* EXCERPTED PASSAGE:
● ● ● ● ● ● ●

1. Are you automatically excommunicated for obstinate heresy or must your bishop excommunicate you?

According to canon 1364, you are automatically excommunicated for heresy.  This applies without the need for any intervention on the part of your bishop.  *However*, automatic excommunication is different from formal excommunication. Here's a quote from Canonist Dr. Peters on this distinction:

"Most consequences of excommunication become relevant in the external forum only if the excommunication is “imposed or declared”. That short, technical phrase means that, while one who is “automatically” excommunicated labors under the personal burdens of this sanction, it is only when an excommunication is “formal” that actions performed by canonical criminals raise questions for Church life and governance." (https://canonlawblog.wordpress.com/2015/09/26/automatic-censures-should-be-eliminated-from-church-law/)

Note that Peters is a passionate opponent of automatic censures in canon law and thinks that they should be abolished (and I think he's probably right), but nonetheless, he does not deny that they exist.

2. If you are automatically excommunicated due to obstinate heresy, shouldn't priests deny communion to all heretics?

No.  As mentioned, "latae sententiae" excommunication does not carry with it "external forum" consequences.  So, those conscious of heresy should not approach Holy Communion, but until the excommunication is made formal, priests don't have the right to presuppose such an excommunication.  However, there are other reasons aside from a known excommunication for which a priest can or must deny Communion which could easily apply at the same time (see below).

3. Is denial of Church teaching on abortion heresy and thus grounds for automatic excommunication?

● ● ● ● ● ● ●

* SOURCE DATA:
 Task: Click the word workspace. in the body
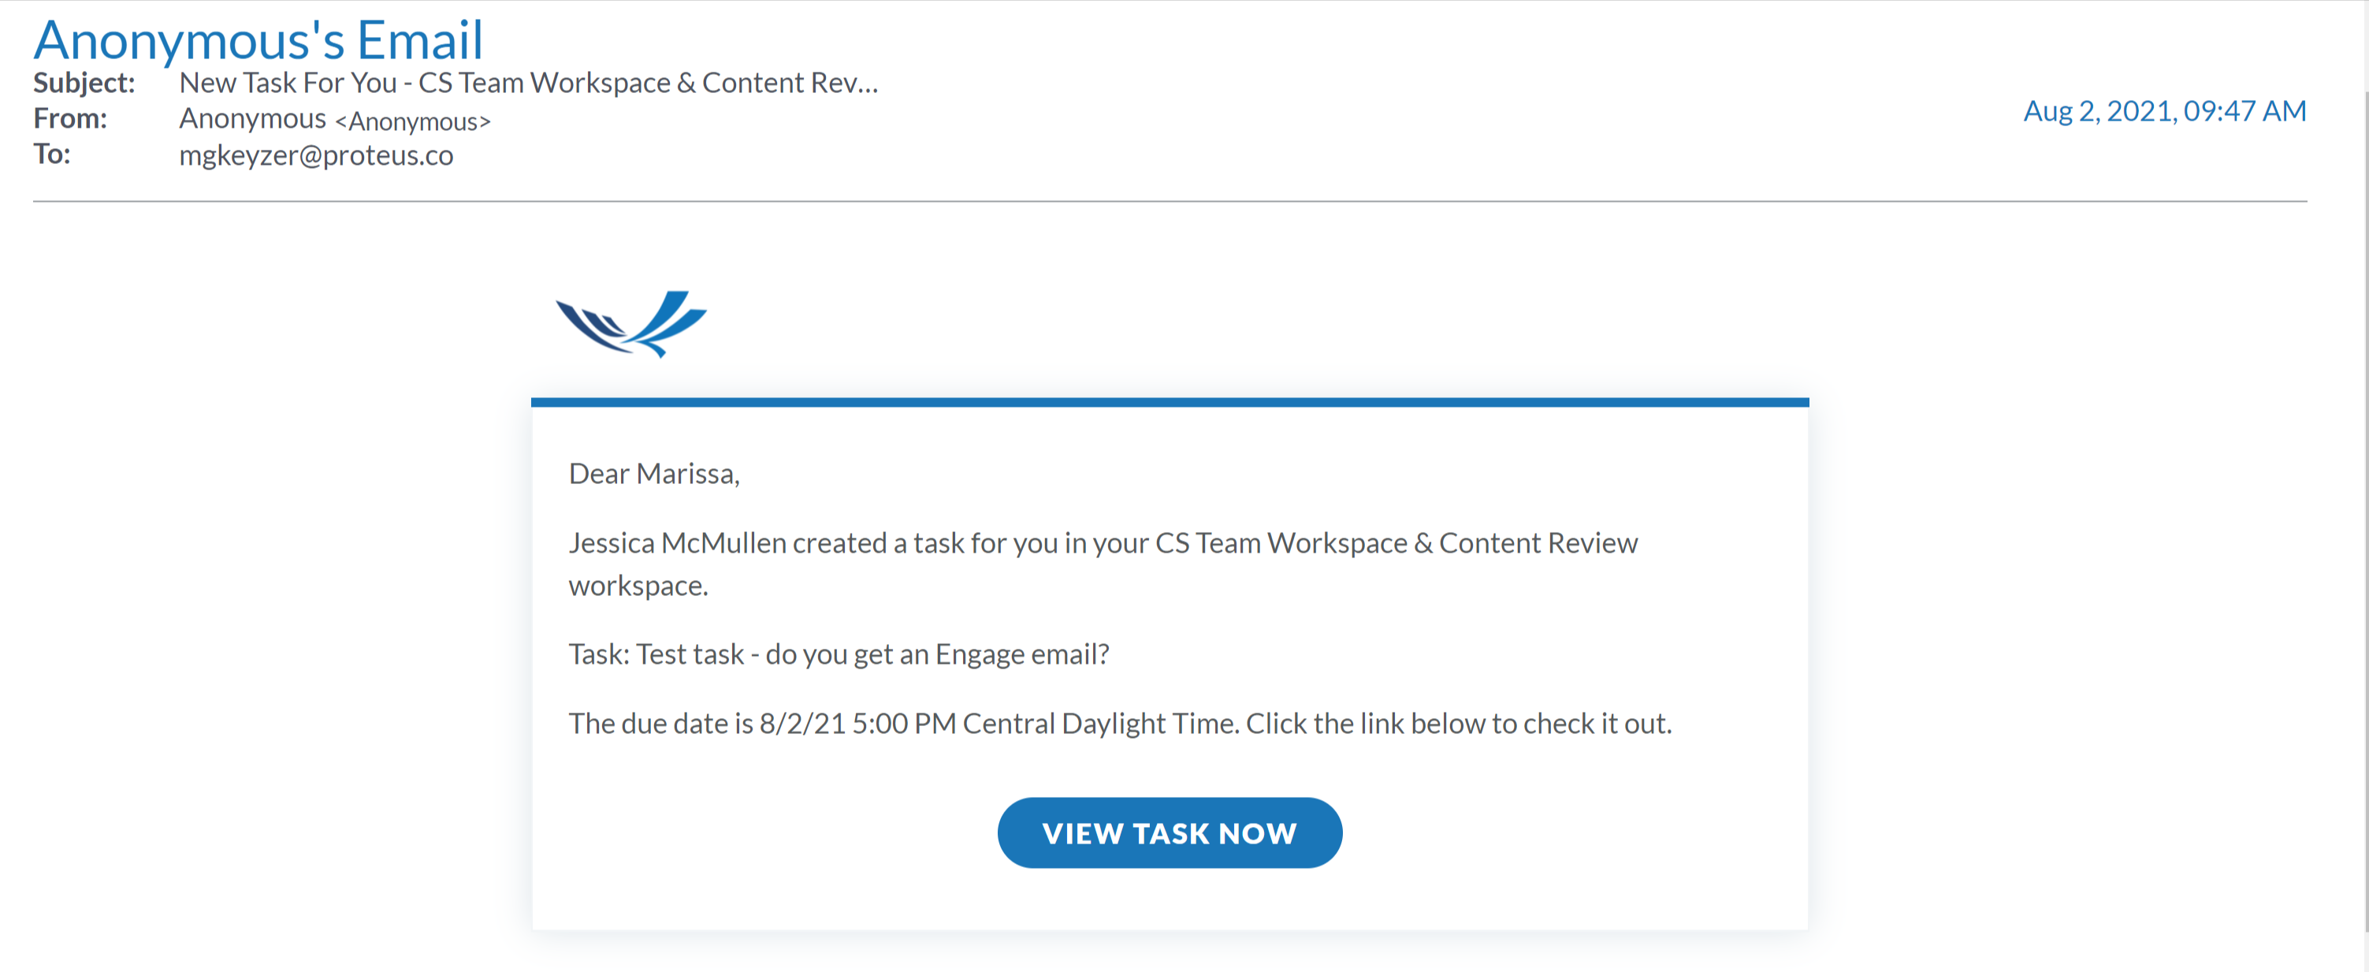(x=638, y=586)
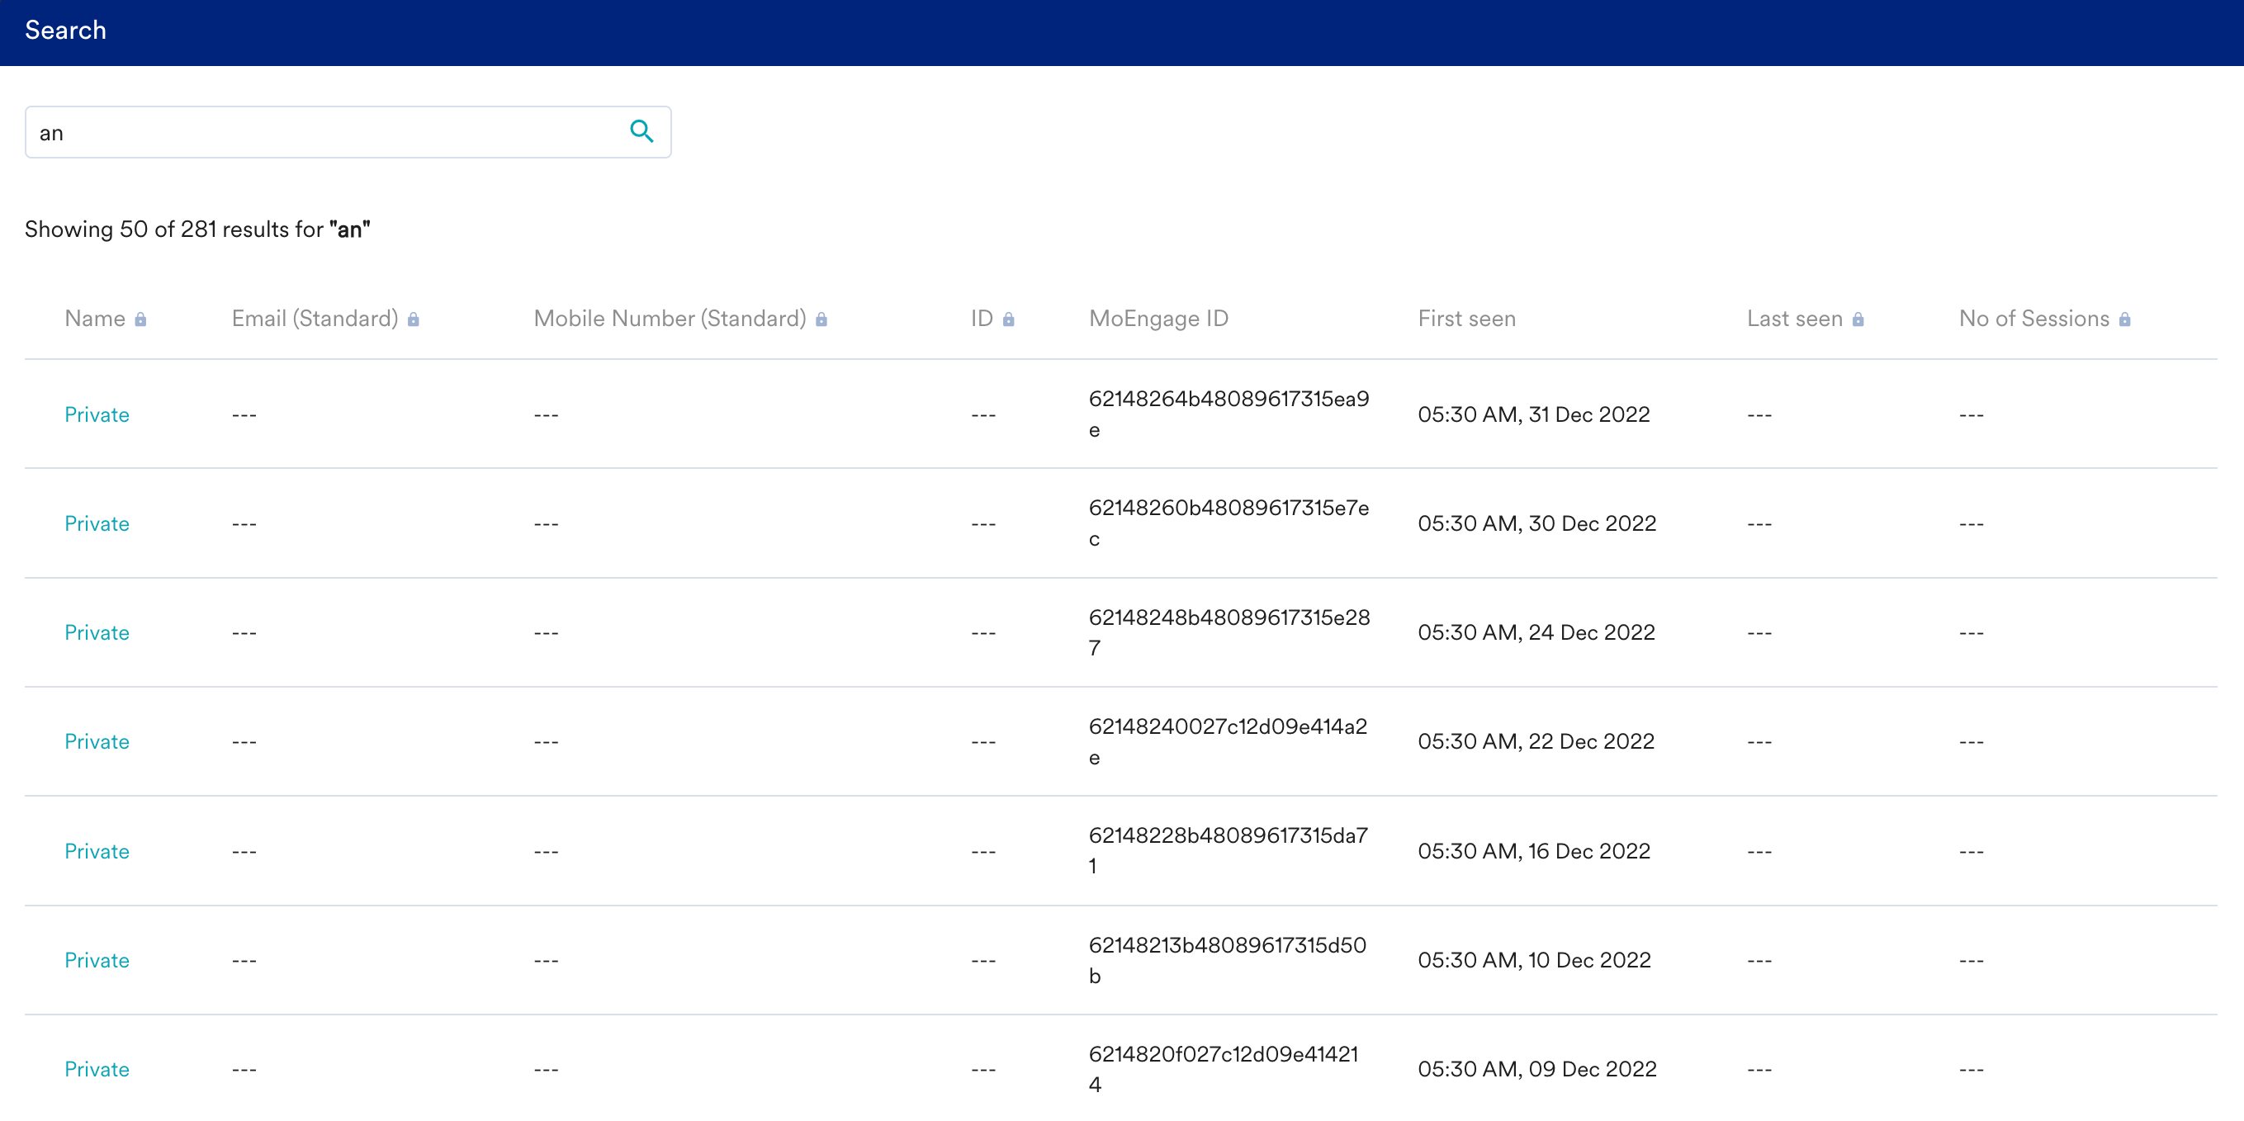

● ● ● ● ● ● ●

* WRITTEN REQUEST:
Print the excommunication passage starting at "2. If you are" and ending at "for automatic excommunication?". The data has no connection to the excommunication passage.

* WRITTEN ANSWER:
2. If you are automatically excommunicated due to obstinate heresy, shouldn't priests deny communion to all heretics?

No.  As mentioned, "latae sententiae" excommunication does not carry with it "external forum" consequences.  So, those conscious of heresy should not approach Holy Communion, but until the excommunication is made formal, priests don't have the right to presuppose such an excommunication.  However, there are other reasons aside from a known excommunication for which a priest can or must deny Communion which could easily apply at the same time (see below).

3. Is denial of Church teaching on abortion heresy and thus grounds for automatic excommunication?